Heilbronn/ddp. - «Ein Kind recht nach der Lust Gottes, das heraufging aus der Wüsten, am stillen Feierabend meines Lebens wie ein gerader Rauch von Myrrhen und Wacholdern» - so schrieb es einst Heinrich von Kleist nieder. Seine Figur Theo, ein Waffenschmied, beschreibt damit seine Tochter, das «Käthchen von Heilbronn». Unter der Registriernummer 302 61 394 ist das «Kätchen von Heilbronn» jetzt als Marke im Register des Deutschen Patent- und Markenamtes in München eingetragen worden. Inhaber der Marke ist die Stadt Heilbronn in Form ihrer «Heilbronn Marketing GmbH».

Deren Chef Bernhard Winkler ist froh, dass die Markenrechte jetzt bei der Stadt sind. Denn er will einschreiten, «wenn jemand die Marke beziehungsweise das Käthchen missbraucht». Das ungewöhnliche Vorgehen ist nicht unbegründet: Schließlich hat sogar schon mal eine einschlägig bekannte Heilbronner Nachtbar versucht, mit einem «Käthchen-Strip» Kunden anzulocken.

Heilbronn ist in dieser Sache jedenfalls ein mehrfach gebranntes Kind. Gerade erst wurde der Versuch abgewehrt, das Stadtkürzel «HN» in Internet-Adressen von einem gewieften Patent-Inhaber ausbeuten zu lassen - dem Käthchen soll das nicht passieren.
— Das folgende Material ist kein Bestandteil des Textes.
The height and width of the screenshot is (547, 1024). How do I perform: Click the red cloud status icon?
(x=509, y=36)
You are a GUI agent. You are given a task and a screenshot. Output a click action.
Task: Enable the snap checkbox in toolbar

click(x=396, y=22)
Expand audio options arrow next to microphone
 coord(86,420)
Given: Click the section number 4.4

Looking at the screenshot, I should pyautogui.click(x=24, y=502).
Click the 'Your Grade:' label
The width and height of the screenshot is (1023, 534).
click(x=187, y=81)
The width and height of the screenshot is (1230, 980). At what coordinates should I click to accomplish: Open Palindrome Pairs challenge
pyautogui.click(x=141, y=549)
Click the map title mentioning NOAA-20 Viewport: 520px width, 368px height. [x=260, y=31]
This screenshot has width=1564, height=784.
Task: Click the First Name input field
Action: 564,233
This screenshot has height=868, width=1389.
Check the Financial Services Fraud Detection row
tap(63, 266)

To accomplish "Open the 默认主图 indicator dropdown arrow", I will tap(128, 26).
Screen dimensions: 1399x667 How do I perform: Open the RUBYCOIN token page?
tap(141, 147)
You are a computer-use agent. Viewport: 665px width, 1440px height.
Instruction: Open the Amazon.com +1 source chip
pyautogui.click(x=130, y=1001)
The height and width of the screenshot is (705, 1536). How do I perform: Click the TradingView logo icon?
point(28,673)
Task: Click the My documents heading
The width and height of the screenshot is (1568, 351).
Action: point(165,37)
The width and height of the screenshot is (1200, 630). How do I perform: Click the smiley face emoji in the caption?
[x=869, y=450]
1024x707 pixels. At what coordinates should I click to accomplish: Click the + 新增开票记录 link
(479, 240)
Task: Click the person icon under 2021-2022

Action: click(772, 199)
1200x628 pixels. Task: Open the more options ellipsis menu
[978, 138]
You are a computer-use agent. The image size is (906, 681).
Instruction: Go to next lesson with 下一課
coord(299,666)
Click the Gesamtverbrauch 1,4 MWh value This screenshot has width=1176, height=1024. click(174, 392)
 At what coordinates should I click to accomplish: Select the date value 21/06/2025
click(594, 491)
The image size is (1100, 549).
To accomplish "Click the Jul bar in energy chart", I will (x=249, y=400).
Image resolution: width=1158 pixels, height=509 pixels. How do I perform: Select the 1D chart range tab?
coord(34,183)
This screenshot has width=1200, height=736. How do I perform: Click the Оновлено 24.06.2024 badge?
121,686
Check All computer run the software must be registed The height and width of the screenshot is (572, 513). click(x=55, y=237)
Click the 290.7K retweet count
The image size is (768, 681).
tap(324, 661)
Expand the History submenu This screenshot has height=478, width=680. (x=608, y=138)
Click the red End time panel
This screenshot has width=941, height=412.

Zwar wird es schon seit Jahrzehnten vermarktet - unter anderem gibt es einen «Käthchen-Wein» und einen «Käthchen-Prosecco» und die Rose «Käthchen von Heilbronn». Und im Verkehrsamt der Stadt kann man Käthchen-Puppen im Original-Biedermeierkostüm für 25,95 oder 10,90 Euro kaufen, nebst anderen Käthchen-Souvenirs. Kritisch wurde es aber, als sich eine Unternehmerin zur Herstellung von Käthchen-Pralinen vor zwei Jahren gleich das «Käthchen von Heilbronn» dazu patentrechtlich schützen ließ.

Die aufgeschreckten Stadtoberen mussten plötzlich befürchten, dass zum Beispiel ihre seit Jahrzehnten alle zwei Jahre in einer Art «Miss-Wahl» gewählte Symbol- und Repräsentationsfigur «Käthchen» und weitere Attraktionen im Veranstaltungsbereich unter dem Käthchen-Etikett plötzlich im rechtsfreien Raum stattfinden würden. Glücklicherweise konnte man sich aber mit der Pralinen-Herstellerin gütlich einigen. Damit war nun der Weg offen, selber die Patentrechte zu erwerben.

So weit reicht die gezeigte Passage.